Record extracts: Begin

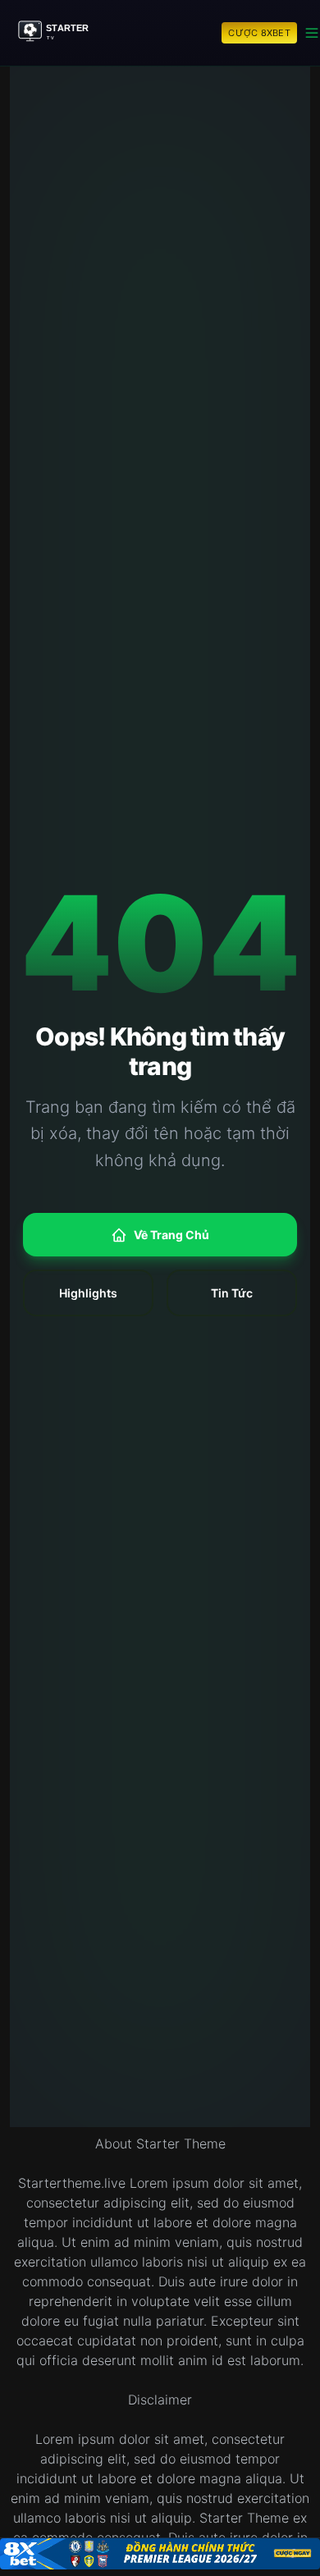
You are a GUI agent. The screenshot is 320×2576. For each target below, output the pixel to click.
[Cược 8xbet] (160, 2553)
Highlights (88, 1293)
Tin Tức (232, 1293)
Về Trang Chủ (171, 1235)
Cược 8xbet (259, 33)
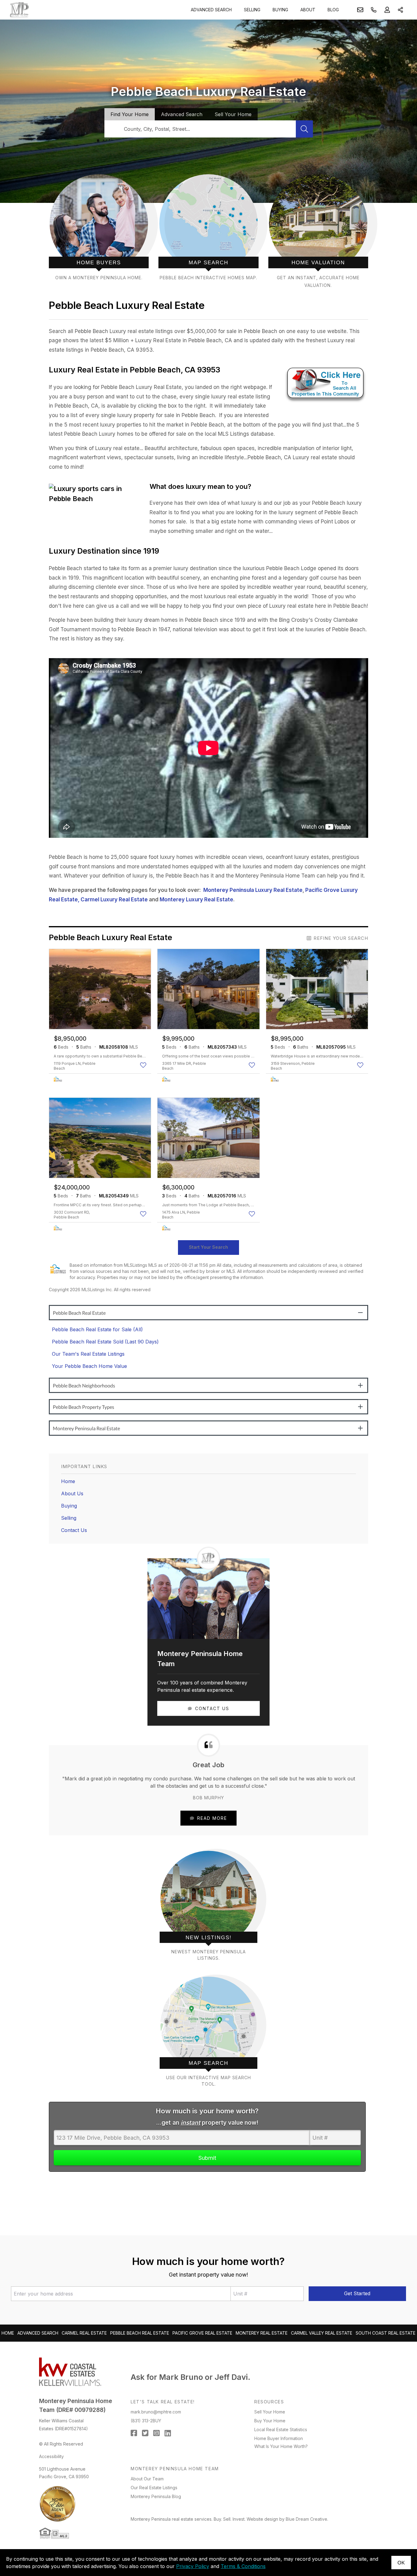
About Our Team (147, 2478)
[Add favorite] (144, 1065)
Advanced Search (211, 9)
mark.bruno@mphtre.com (156, 2411)
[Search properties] (304, 128)
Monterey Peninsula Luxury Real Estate (253, 890)
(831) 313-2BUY (146, 2420)
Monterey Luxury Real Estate (196, 899)
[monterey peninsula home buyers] (99, 231)
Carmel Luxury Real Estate (114, 899)
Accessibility (51, 2456)
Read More (212, 1818)
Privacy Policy (192, 2566)
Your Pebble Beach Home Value (89, 1366)
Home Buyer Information (278, 2438)
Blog (333, 9)
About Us (72, 1493)
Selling (252, 9)
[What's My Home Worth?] (318, 231)
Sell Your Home (269, 2411)
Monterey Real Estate (262, 2333)
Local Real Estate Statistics (280, 2429)
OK (401, 2562)
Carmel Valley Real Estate (321, 2333)
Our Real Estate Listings (154, 2487)
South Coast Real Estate (385, 2333)
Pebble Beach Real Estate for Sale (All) (97, 1329)
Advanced (181, 114)
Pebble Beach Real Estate (139, 2333)
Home (68, 1481)
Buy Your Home (269, 2420)
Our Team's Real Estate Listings (88, 1354)
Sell (233, 114)
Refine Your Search (341, 938)
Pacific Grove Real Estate (202, 2333)
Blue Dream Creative (306, 2519)
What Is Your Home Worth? (281, 2446)
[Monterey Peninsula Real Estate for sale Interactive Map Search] (208, 231)
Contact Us (74, 1530)
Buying (280, 9)
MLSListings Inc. (97, 1289)
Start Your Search (208, 1247)
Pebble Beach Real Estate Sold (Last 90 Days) (105, 1342)
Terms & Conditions (243, 2566)
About (307, 9)
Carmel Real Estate (84, 2333)
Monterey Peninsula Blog (156, 2496)
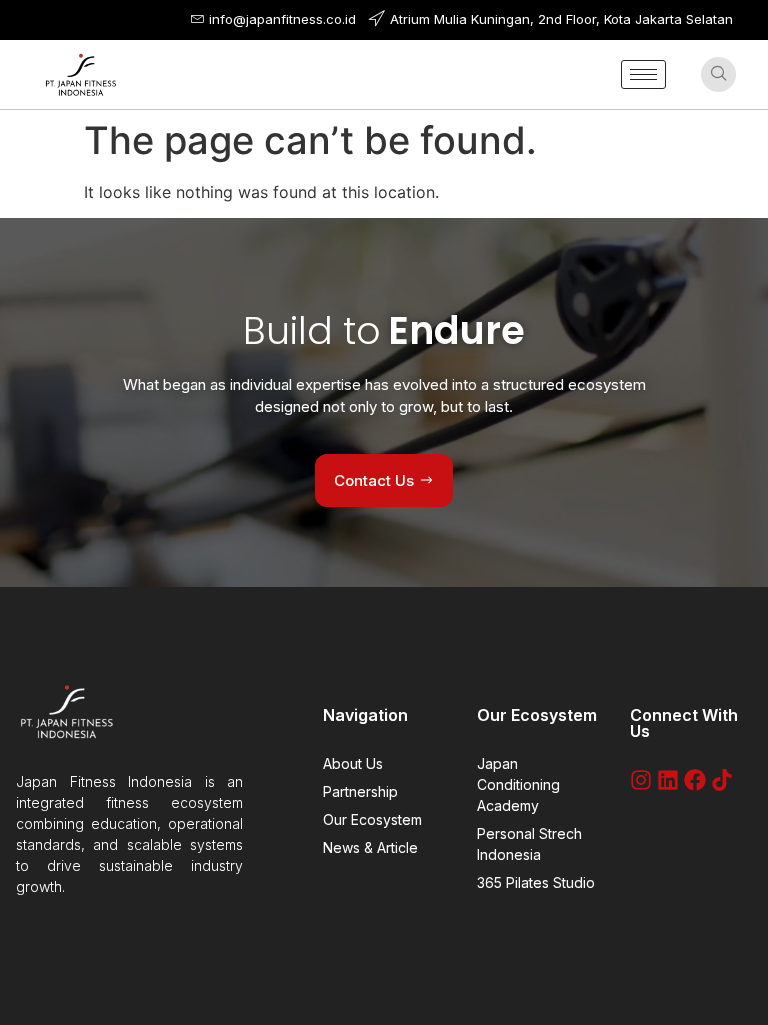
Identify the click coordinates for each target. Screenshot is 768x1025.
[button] (718, 74)
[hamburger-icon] (643, 74)
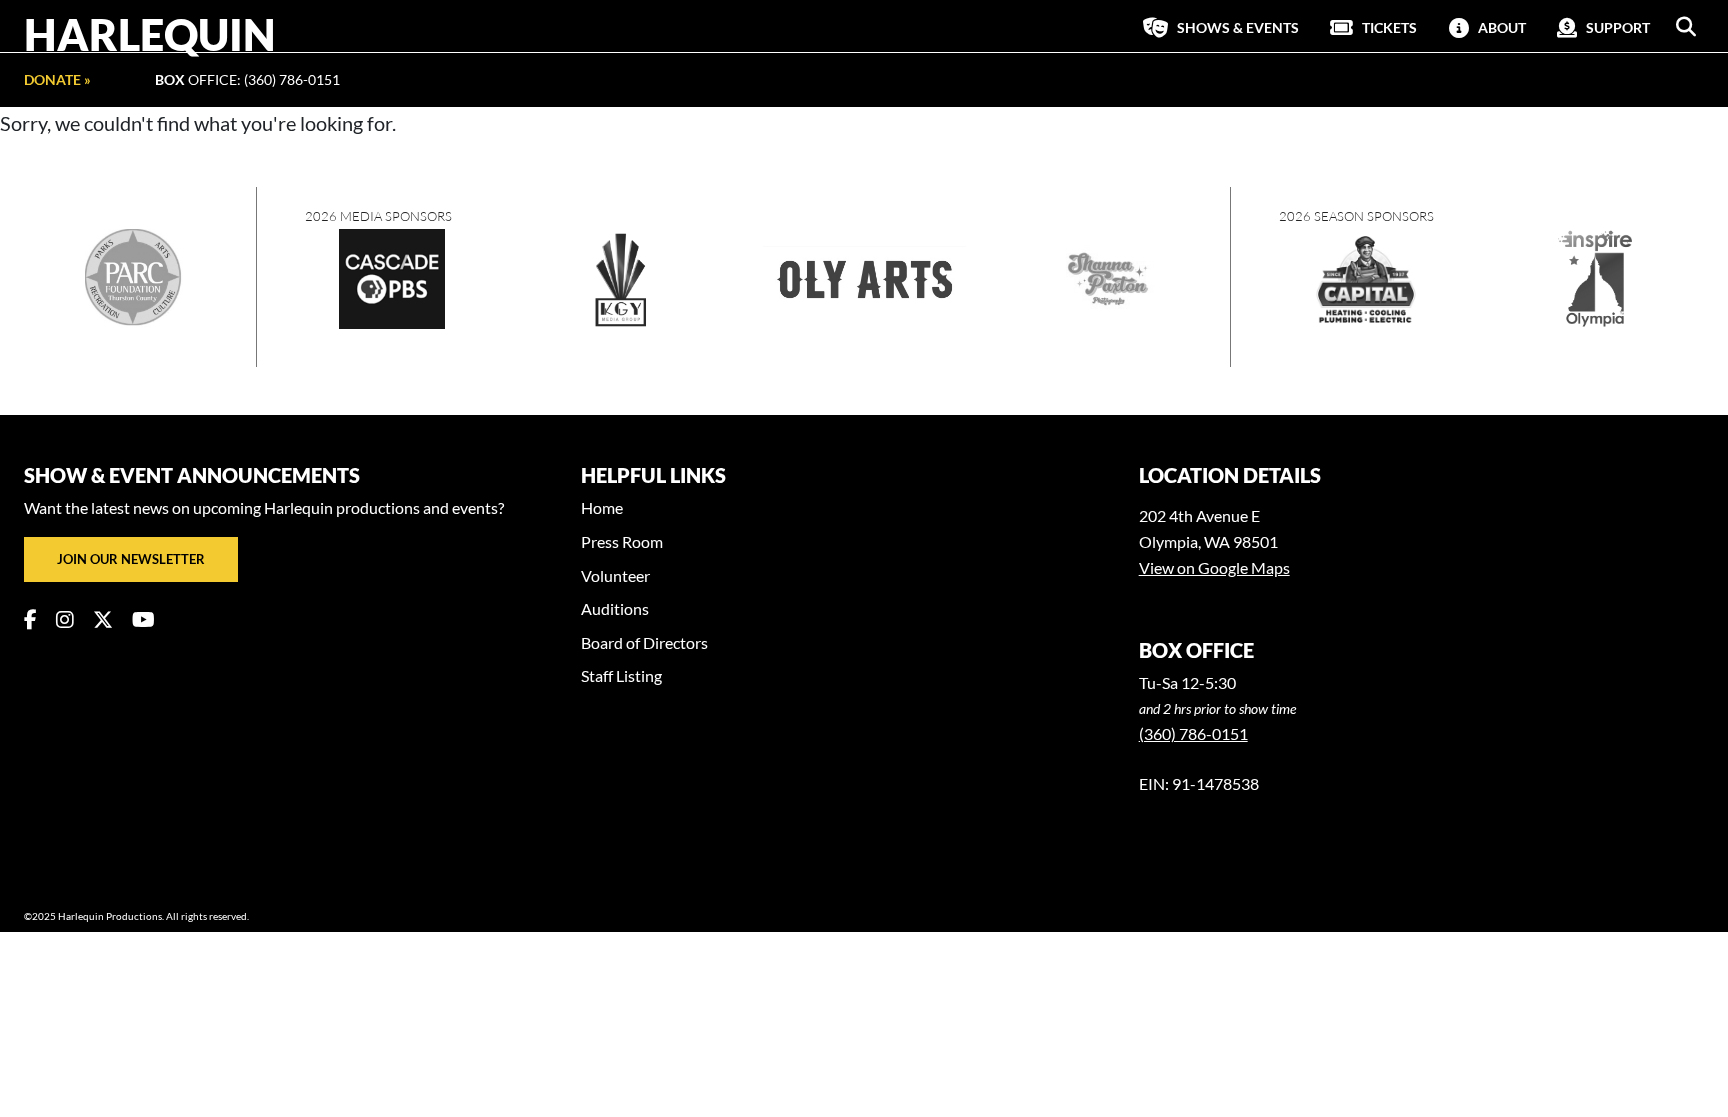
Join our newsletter (131, 559)
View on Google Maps (1214, 567)
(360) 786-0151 (1193, 733)
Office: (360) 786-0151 (247, 79)
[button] (1686, 27)
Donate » (57, 79)
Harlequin (150, 34)
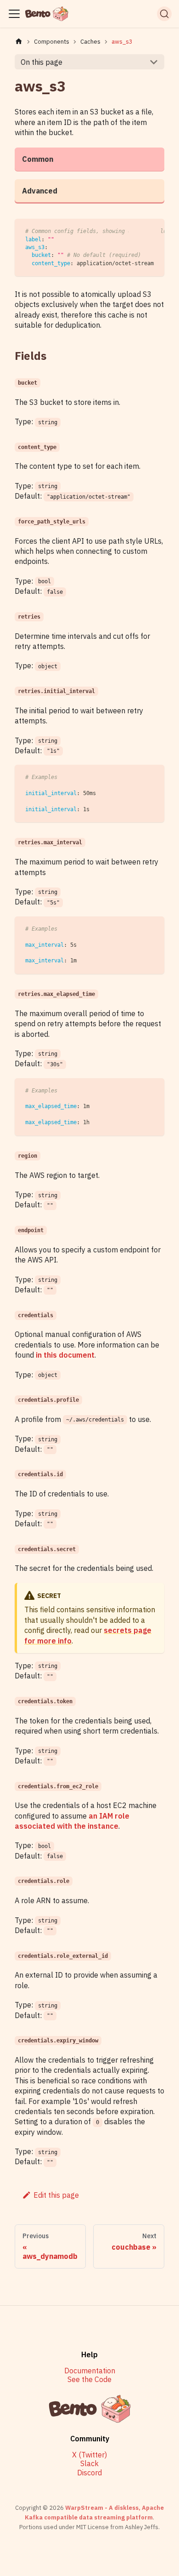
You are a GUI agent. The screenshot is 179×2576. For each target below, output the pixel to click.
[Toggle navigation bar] (14, 14)
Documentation (89, 2370)
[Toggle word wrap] (136, 230)
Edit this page (56, 2195)
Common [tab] (37, 159)
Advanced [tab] (39, 190)
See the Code (89, 2379)
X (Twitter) (89, 2455)
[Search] (164, 13)
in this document (65, 1354)
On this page (41, 62)
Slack (89, 2463)
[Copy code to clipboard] (153, 230)
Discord (89, 2472)
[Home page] (19, 41)
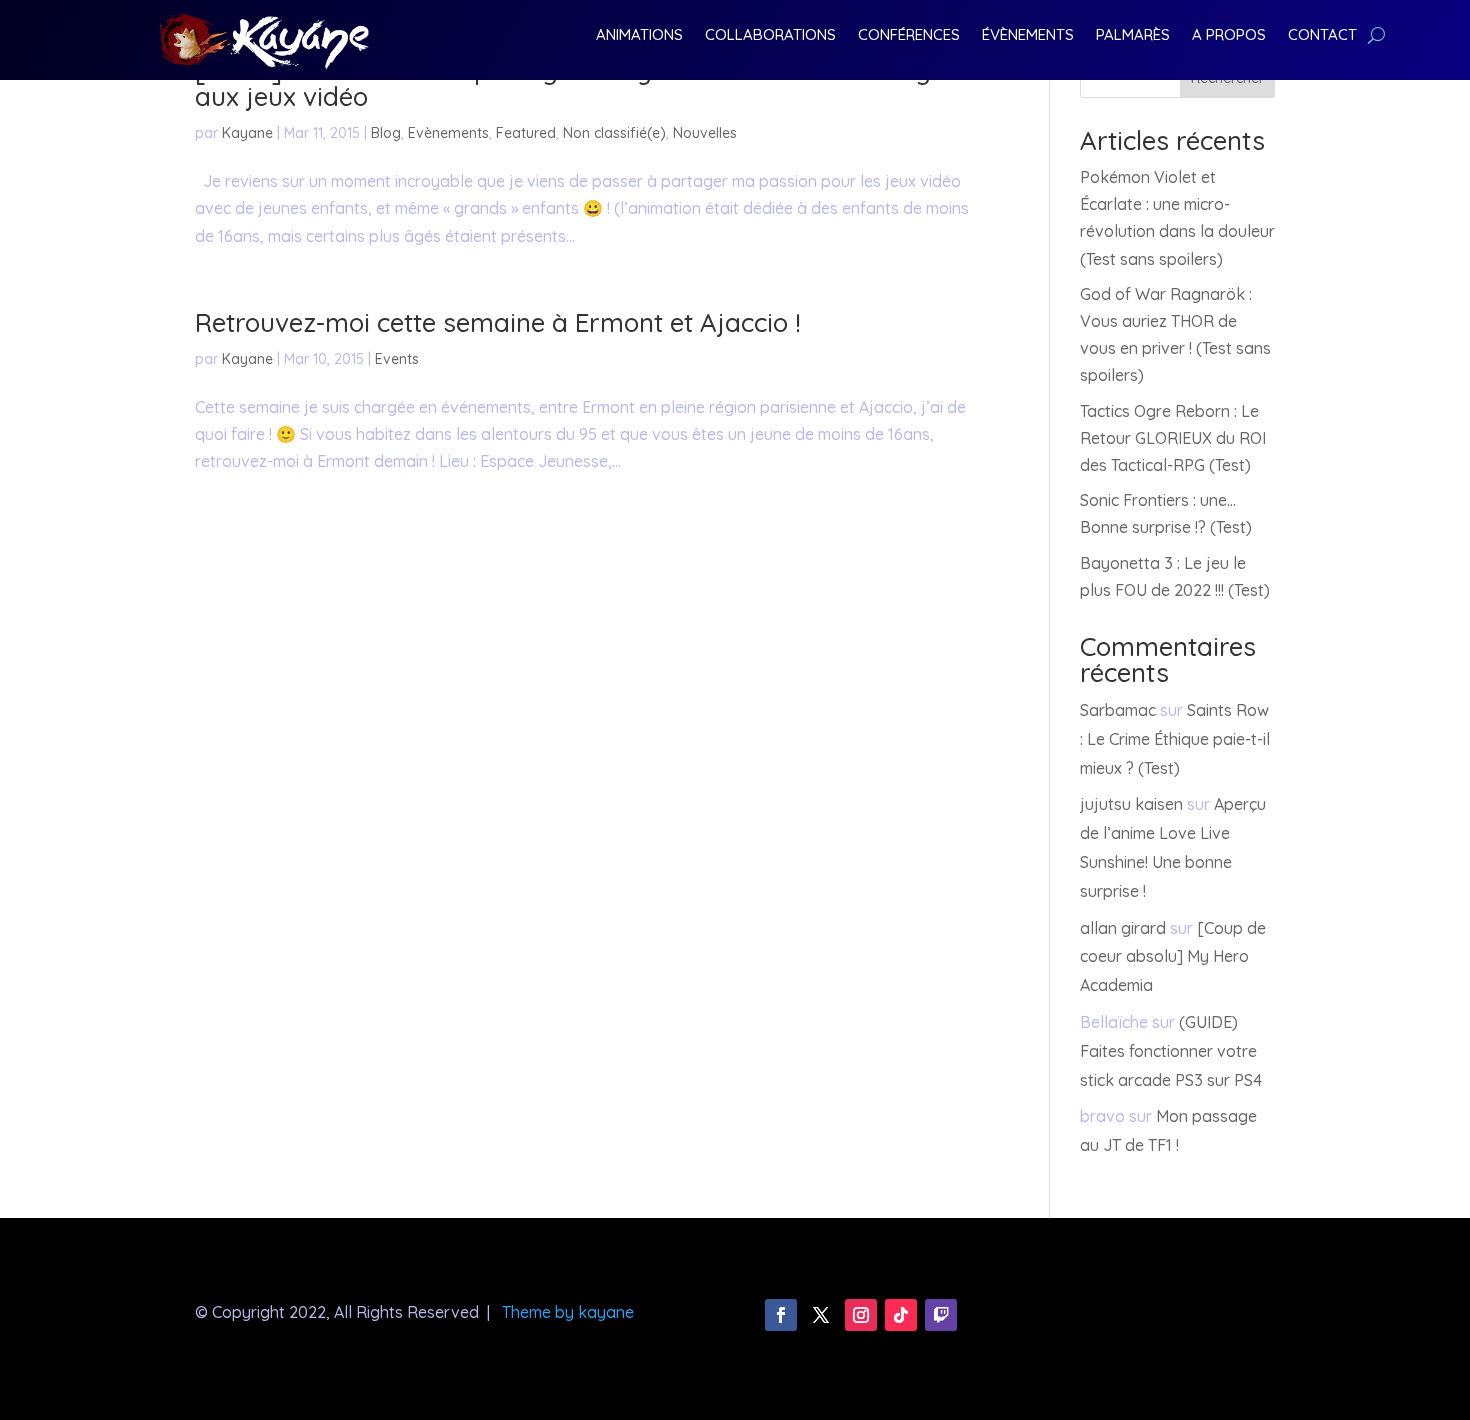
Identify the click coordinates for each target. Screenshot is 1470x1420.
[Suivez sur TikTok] (901, 1315)
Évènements (1028, 36)
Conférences (909, 36)
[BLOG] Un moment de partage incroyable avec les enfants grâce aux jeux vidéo (590, 83)
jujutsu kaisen (1131, 804)
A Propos (1229, 36)
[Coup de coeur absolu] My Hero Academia (1173, 957)
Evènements (448, 133)
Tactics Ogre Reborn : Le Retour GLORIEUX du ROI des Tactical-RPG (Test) (1173, 438)
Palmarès (1133, 36)
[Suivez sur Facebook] (781, 1315)
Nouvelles (705, 133)
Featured (526, 133)
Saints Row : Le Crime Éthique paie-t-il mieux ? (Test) (1175, 739)
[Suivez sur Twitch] (941, 1315)
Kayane (247, 133)
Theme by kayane (568, 1312)
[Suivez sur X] (821, 1315)
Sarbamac (1118, 710)
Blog (386, 133)
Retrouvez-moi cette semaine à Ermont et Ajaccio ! (498, 322)
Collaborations (770, 36)
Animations (639, 36)
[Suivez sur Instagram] (861, 1315)
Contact (1322, 36)
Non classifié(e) (614, 133)
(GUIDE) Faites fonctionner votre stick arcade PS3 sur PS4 (1171, 1051)
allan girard (1123, 928)
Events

Record extracts: End

> **What you need to do**
Print each entry exactly, leaving pictures out.

> **Solved problem**
You are a GUI agent. The screenshot is 320×2576. For each target below, output the pixel to click.
[Cược 8xbet] (160, 2553)
Highlights (88, 1293)
Tin Tức (232, 1293)
Về Trang Chủ (171, 1235)
Cược 8xbet (259, 33)
About Our Team (147, 2478)
[Add favorite] (144, 1065)
Advanced Search (211, 9)
mark.bruno@mphtre.com (156, 2411)
[Search properties] (304, 128)
Monterey Peninsula Luxury Real Estate (253, 890)
(831) 313-2BUY (146, 2420)
Monterey Luxury Real Estate (196, 899)
[monterey peninsula home buyers] (99, 231)
Carmel Luxury Real Estate (114, 899)
Accessibility (51, 2456)
Read More (212, 1818)
Privacy Policy (192, 2566)
Your Pebble Beach Home Value (89, 1366)
Home Buyer Information (278, 2438)
Blog (333, 9)
About Us (72, 1493)
Selling (252, 9)
[What's My Home Worth?] (318, 231)
Sell Your Home (269, 2411)
Monterey Real Estate (262, 2333)
Local Real Estate Statistics (280, 2429)
OK (401, 2562)
Carmel Valley Real Estate (321, 2333)
Our Real Estate Listings (154, 2487)
South Coast Real Estate (385, 2333)
Pebble Beach Real Estate for Sale (All) (97, 1329)
Advanced (181, 114)
Pebble Beach Real Estate (139, 2333)
Home (68, 1481)
Buy Your Home (269, 2420)
Our Team's Real Estate Listings (88, 1354)
Sell (233, 114)
Refine Your Search (341, 938)
Pacific Grove Real Estate (202, 2333)
Blue Dream Creative (306, 2519)
What Is Your Home Worth? (281, 2446)
[Monterey Peninsula Real Estate for sale Interactive Map Search] (208, 231)
Contact Us (74, 1530)
Buying (280, 9)
MLSListings Inc. (97, 1289)
Start Your Search (208, 1247)
Pebble Beach Real Estate Sold (Last 90 Days) (105, 1342)
Terms & Conditions (243, 2566)
About (307, 9)
Carmel Real Estate (84, 2333)
Monterey Peninsula Blog (156, 2496)
Identify the click coordinates for each target. Screenshot is 768x1025.
[button] (718, 74)
[hamburger-icon] (643, 74)
Join our newsletter (131, 559)
View on Google Maps (1214, 567)
(360) 786-0151 (1193, 733)
Office: (360) 786-0151 (247, 79)
[button] (1686, 27)
Donate » (57, 79)
Harlequin (150, 34)
You are a GUI agent. The screenshot is 179×2576. For each target below, output the pixel to click.
[Toggle navigation bar] (14, 14)
Documentation (89, 2370)
[Toggle word wrap] (136, 230)
Edit this page (56, 2195)
Common [tab] (37, 159)
Advanced [tab] (39, 190)
See the Code (89, 2379)
X (Twitter) (89, 2455)
[Search] (164, 13)
in this document (65, 1354)
On this page (41, 62)
Slack (89, 2463)
[Copy code to clipboard] (153, 230)
Discord (89, 2472)
[Home page] (19, 41)
Identify the click coordinates for each target. Screenshot is 1470x1420.
[Suivez sur TikTok] (901, 1315)
Évènements (1028, 36)
Conférences (909, 36)
[BLOG] Un moment de partage incroyable avec les enfants grâce aux jeux vidéo (590, 83)
jujutsu kaisen (1131, 804)
A Propos (1229, 36)
[Coup de coeur absolu] My Hero Academia (1173, 957)
Evènements (448, 133)
Tactics Ogre Reborn : Le Retour GLORIEUX du ROI des Tactical-RPG (Test) (1173, 438)
Palmarès (1133, 36)
[Suivez sur Facebook] (781, 1315)
Nouvelles (705, 133)
Featured (526, 133)
Saints Row : Le Crime Éthique paie-t-il mieux ? (Test) (1175, 739)
[Suivez sur Twitch] (941, 1315)
Kayane (247, 133)
Theme by kayane (568, 1312)
[Suivez sur X] (821, 1315)
Sarbamac (1118, 710)
Blog (386, 133)
Retrouvez-moi cette semaine à Ermont et Ajaccio ! (498, 322)
Collaborations (770, 36)
Animations (639, 36)
[Suivez sur Instagram] (861, 1315)
Contact (1322, 36)
Non classifié(e) (614, 133)
(GUIDE) Faites fonctionner votre stick arcade PS3 sur PS4 (1171, 1051)
allan girard (1123, 928)
Events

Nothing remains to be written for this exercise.